*Supplied passage*.

The classic way \cite{M} to probe the small $x$ behaviour of QCD, which 
avoids the problem of assuming input parton distributions, is to study deep 
inelastic $(x, Q^2)$ events which contain an identified forward jet $(x_j, 
k_{jT}^2)$, see Fig.\ 1(a).  According to BFKL dynamics the 
differential structure function for DIS + jet events has the following
small $(x/x_{j})$ behaviour
\begin{equation}
\frac{ \partial F_2} {\partial \left(\ln 1/x_{j}\right) \partial 
k_{jT}^2} = C \alpha_s (k_{jT}^2) x_{j} \left[g+ \frac{4}{9} \left(
q + \bar q \right)\right] 
\left(\frac{x}{x_{j}}\right)^{-\lambda} ,
\label{eq:a1}
\end{equation}
where the normalisation coefficient $C$ is given in refs.\ 
\cite{T,BD,KMS1,KMS2}.
The parton distributions $g$, $q$ and $\bar q$ are to be evaluated
at $(x_{j},k_{jT}^2)$.  The relevant kinematic region is where
\begin{itemize}
\item[(i)] the jet transverse momentum satisfies $k_{jT}^2 \simeq Q^2$ 
so as to neutralize the DGLAP evolution, and is sufficiently large so as to 
suppress diffusion into the infrared region when we solve the BFKL equation 
at decreasing values of $x/x_j$;
\item[(ii)] the jet longitudinal momentum $x_j p$ is as large as is experimentally 
feasible (and $x$ is as small as possible) so as to be able to probe the region of 
small $x/x_j$.

*Entries supplied*.
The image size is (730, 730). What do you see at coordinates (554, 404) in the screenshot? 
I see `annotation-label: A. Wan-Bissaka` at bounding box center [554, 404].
==
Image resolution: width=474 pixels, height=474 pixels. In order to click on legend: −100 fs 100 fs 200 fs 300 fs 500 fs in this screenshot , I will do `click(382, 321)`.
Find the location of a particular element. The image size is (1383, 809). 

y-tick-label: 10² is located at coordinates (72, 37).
---
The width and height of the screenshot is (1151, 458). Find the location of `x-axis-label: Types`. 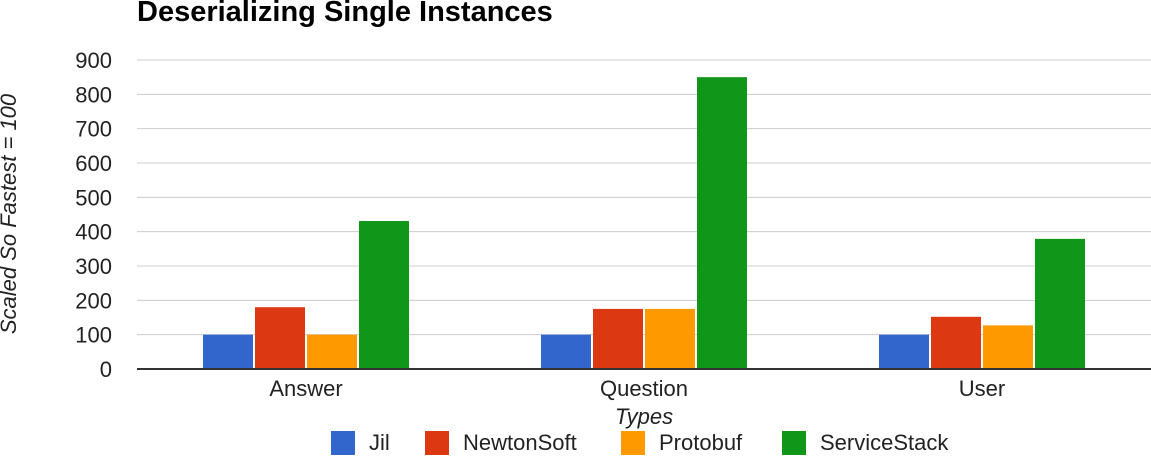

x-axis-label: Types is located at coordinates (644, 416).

*Brief*. Reproduce the forward jet passage starting at "The parton distributions" and ending at "small $x/x_j$.", substituting "low-momentum region" for "infrared region".

*Exercise response*.
The parton distributions $g$, $q$ and $\bar q$ are to be evaluated
at $(x_{j},k_{jT}^2)$.  The relevant kinematic region is where
\begin{itemize}
\item[(i)] the jet transverse momentum satisfies $k_{jT}^2 \simeq Q^2$ 
so as to neutralize the DGLAP evolution, and is sufficiently large so as to 
suppress diffusion into the low-momentum region when we solve the BFKL equation 
at decreasing values of $x/x_j$;
\item[(ii)] the jet longitudinal momentum $x_j p$ is as large as is experimentally 
feasible (and $x$ is as small as possible) so as to be able to probe the region of 
small $x/x_j$.